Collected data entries
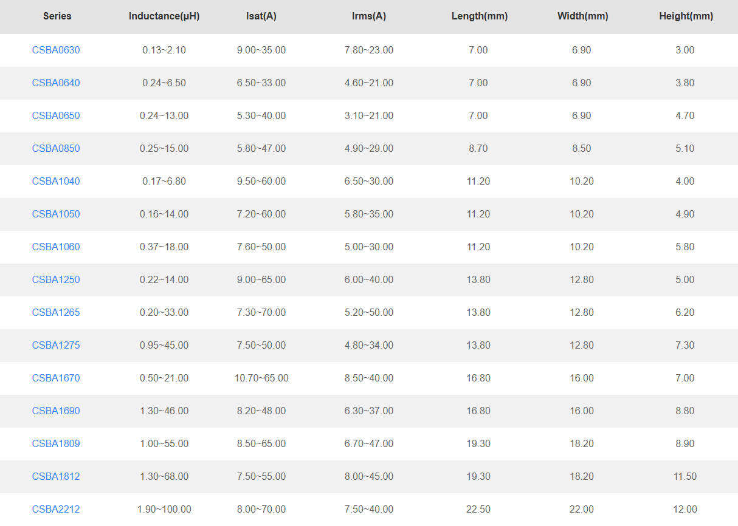Screen dimensions: 738x526
Task: Click the CSBA1275 series link
Action: pos(56,345)
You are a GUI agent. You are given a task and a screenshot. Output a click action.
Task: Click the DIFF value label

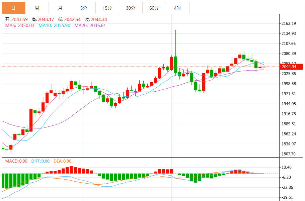click(x=41, y=161)
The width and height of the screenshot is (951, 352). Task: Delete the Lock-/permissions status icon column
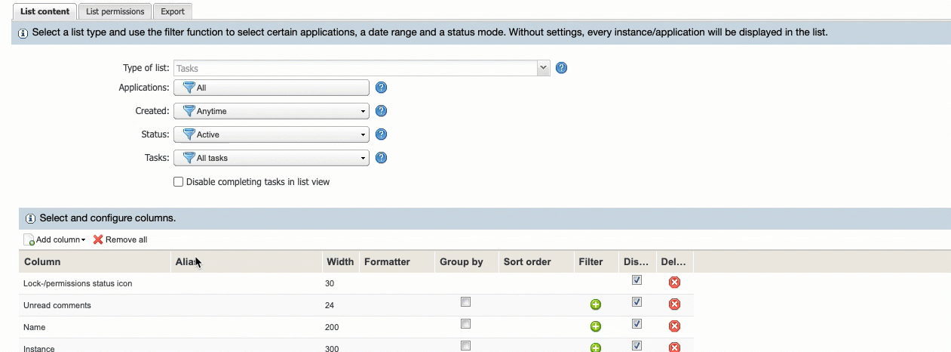(674, 282)
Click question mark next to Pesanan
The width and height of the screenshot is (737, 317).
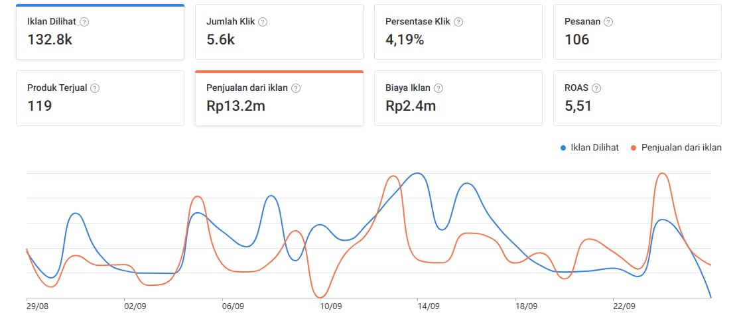click(608, 21)
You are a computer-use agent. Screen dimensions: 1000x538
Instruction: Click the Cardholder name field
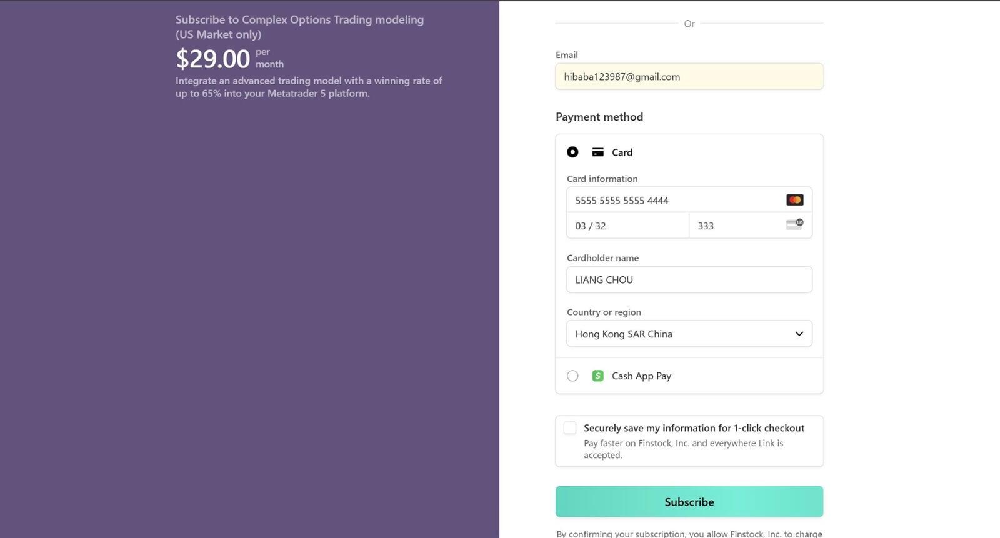[689, 279]
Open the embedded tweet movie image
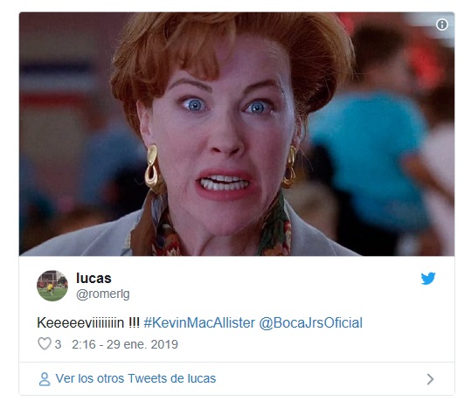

_TASK BRIEF_
Pictures are not part of the answer. Restate word for word the lines from the one with "You are a computer-use" through the last line of the records.

_ANSWER TO THIS TASK_
You are a computer-use agent. Screen dimensions: 1000x538
Instruction: Click the Cardholder name field
[689, 279]
Open the embedded tweet movie image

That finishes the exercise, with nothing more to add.